Lacan a évoqué tout cela en des termes devenus célèbres : « Dans l’égarement de notre jouissance, il n’y a que l’Autre qui la situe, mais c’est en tant que nous en sommes séparés. D’où des fantasmes, inédits quand on ne se mêlait pas. »[2] Il précisait aussi que les fascistes et autres nazis, qui voulaient rayer l’Autre de la surface du globe, n’étaient en fait que des précurseurs ![3] À voir et entendre le grand nombre de tristes sires qui gouvernent en Europe, cette remarque de 1967 trouve hélas une confirmation éclatante. Peut-être aussi a-t-elle inspiré le lecteur de Lacan qu’était Umberto Eco quand il constate, dans ce même texte, que le fascisme est toujours autour de nous, fut-ce en civil, soit sans chemises noires ni uniformes vert de gris.[4]
Le principe du racisme étant le rejet de la jouissance de l’Autre, il n’a donc pas que l’Etranger pour cible, mais aussi, remarque J.-A. Miller, celle qui incarne l’Autre par excellence, soit la femme.[5] Si le racisme résulte des conditions historiques de la mondialisation, la misogynie est par contre structurale de tenir au langage lui-même, à son réel, puisque la femme est ce qui ne peut se dire. C’est l’une des dimensions du Witz de Lacan – « on la dit-femme, on la diffâme » –, et ce qui explique que l’analyse est bien souvent nécessaire pour s’extraire de cette passion triste.[6] Derrière l’Étranger, il y a donc la femme que le culte de la virilité se fait profession de rejeter. Et c’est sans doute l’une des raisons qui amenèrent Lacan à qualifier la tradition, par essence virile, de spécialement conne.[7] Les tenants de l’ordre ancien enragent donc d’autant plus que le monde devient irrésistiblement autre, c’est-à-dire féminin. Dans l’un de ses derniers cours, J.-A. Miller énonçait la question en ces termes : « Il y a bien sûr des causes sociales, historiques, d’autres encore, à certains mouvements auxquels on assiste. Néanmoins, je pense que le phénomène le plus profond se situe dans l’aspiration contemporaine à la féminité, et les résistances, le délire et la rage qui en saisissent les tenants de l’ordre ancien. Les grandes fractures auxquelles nous assistons entre l’ordre ancien et l’ordre nouveau se déchiffrent au moins pour une part, comme l’ordre viril reculant devant la protestation féminine. »[8]

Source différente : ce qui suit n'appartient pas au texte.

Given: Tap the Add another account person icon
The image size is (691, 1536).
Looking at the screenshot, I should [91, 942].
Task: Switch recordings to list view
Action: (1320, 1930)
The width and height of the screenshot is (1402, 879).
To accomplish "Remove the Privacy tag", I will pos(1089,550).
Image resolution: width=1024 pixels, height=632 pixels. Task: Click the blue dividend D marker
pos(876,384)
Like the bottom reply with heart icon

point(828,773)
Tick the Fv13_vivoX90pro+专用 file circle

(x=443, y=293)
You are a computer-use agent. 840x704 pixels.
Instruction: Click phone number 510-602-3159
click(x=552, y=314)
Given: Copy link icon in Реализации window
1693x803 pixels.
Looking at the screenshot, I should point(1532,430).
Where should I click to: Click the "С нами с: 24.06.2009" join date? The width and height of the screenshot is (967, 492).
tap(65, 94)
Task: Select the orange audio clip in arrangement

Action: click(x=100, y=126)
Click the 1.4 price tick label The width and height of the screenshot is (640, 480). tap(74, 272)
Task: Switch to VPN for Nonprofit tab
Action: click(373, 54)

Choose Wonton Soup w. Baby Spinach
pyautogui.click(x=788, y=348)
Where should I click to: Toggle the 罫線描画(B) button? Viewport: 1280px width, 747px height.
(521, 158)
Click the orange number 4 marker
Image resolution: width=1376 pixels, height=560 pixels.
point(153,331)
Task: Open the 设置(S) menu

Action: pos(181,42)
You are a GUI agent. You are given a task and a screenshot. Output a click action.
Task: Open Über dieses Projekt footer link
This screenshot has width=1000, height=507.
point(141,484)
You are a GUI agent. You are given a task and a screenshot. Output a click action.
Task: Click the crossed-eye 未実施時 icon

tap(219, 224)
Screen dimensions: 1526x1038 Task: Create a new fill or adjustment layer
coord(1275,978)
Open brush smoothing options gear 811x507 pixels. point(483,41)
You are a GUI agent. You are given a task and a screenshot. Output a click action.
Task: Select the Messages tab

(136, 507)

[1] Eco, U., Reconnaître le fascisme, Paris, Grasset, 2017, p. 45.
[2] Lacan, J.., « Télévision », Autres écrits, Paris, Seuil, 2001, p. 534.
[3] Lacan, J., « Proposition du 9 octobre 1967 sur le psychanalyste de l’École », Autres écrits, Paris, Seuil, 2001, p. 257.
[4] Eco, U., Reconnaître le fascisme, op. cit. p. 50.
[5] Voir notamment « L’homme décidé. Entretien avec Jacques-Alain Miller », Vacarme, n°18, 23 février 2014 ; « Les prophéties de Lacan », Le Point 18/08/2011 consultable en ligne.
[6] Lacan, J., Le séminaire, livre XX, Encore, Texte établi par J.-A. Miller, Paris, Seuil 1972, p. 79.
[7] Lacan, J. Le Séminaire, livre XXII, RSI, , Chapitre 8, inédit
[8] Miller, J.-A., L’orientation lacanienne. « L’Etre et l’Un » (2011), enseignement prononcé dans le cadre du département de psychanalyse de l’Université Paris VIII, cours du 9 février 2011, inédit.